For instance, Shanmugaratnam pointed out that India had been expending its energy more on over-regulation and less on building a stronger society. He took cues from Modi’s speech, who emphasised that a strong society was a sine qua non for a strong country.

But what was particularly interesting in the lecture was that Modi requested the guest to not hold back on his punches while making critical references to India’s policies.

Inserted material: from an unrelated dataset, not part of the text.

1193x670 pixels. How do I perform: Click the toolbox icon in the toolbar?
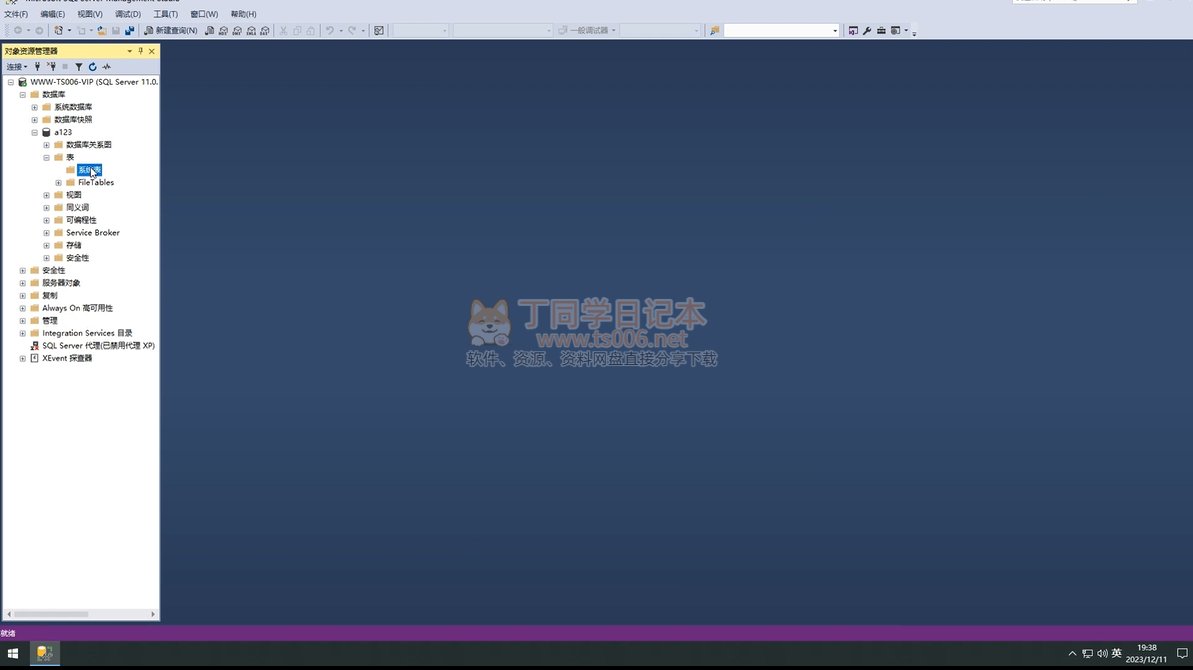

Shanmugaratnam did exactly that; in a friendly atmosphere with 1400-odd top policy makers of the country, listening attentively in the spirit of learning.

Impressed by the experience, the prime minister directed the Niti Aayog to organise at least four such lectures in a year, to expose the Indian policy honchos to outsiders’ perspective on India.

“It was a unique experience to see the prime minister sitting with everyone, like a student in the session,” said one of the participants.

Only a day after India’s top political executives, along with the bureaucrats, learnt a lesson or two about globalisation and its benefits, Modi addressed a meeting of chief ministers of the BJP-ruled states on 27 August, and encouraged them to share the best practices initiated by each of the governments.

Curiously enough, Haryana Chief Minister ML Khattar and his officials gave a PowerPoint presentation on the institutionalised mechanisms established by the state's government for the transfers of teachers. The presentation won the adulation of the prime minister, as he was well aware of the rampant corruption involved in the transfer of teachers in Haryana.

Khattar later revealed that he had borrowed the idea from Gujarat, where former Chief Minister Anandiben Patel had put in place a system, allowing senior most teachers to choose their place of posting.

“This has drastically reduced the complaints of corruption and curbed the discretionary powers of the bureaucracy,” said one of the officials, who had made the presentation for the state government.

Similarly, Maharashtra, Rajasthan, and Chhattisgarh also gave presentations about the best governance practices that they had innovated. Madhya Pradesh Chief Minister, Shivraj Singh Chouhan, came out with a detailed presentation about his government’s plan for doubling the income of farmers in the state by 2022 – a promise that the union government had made in its budget.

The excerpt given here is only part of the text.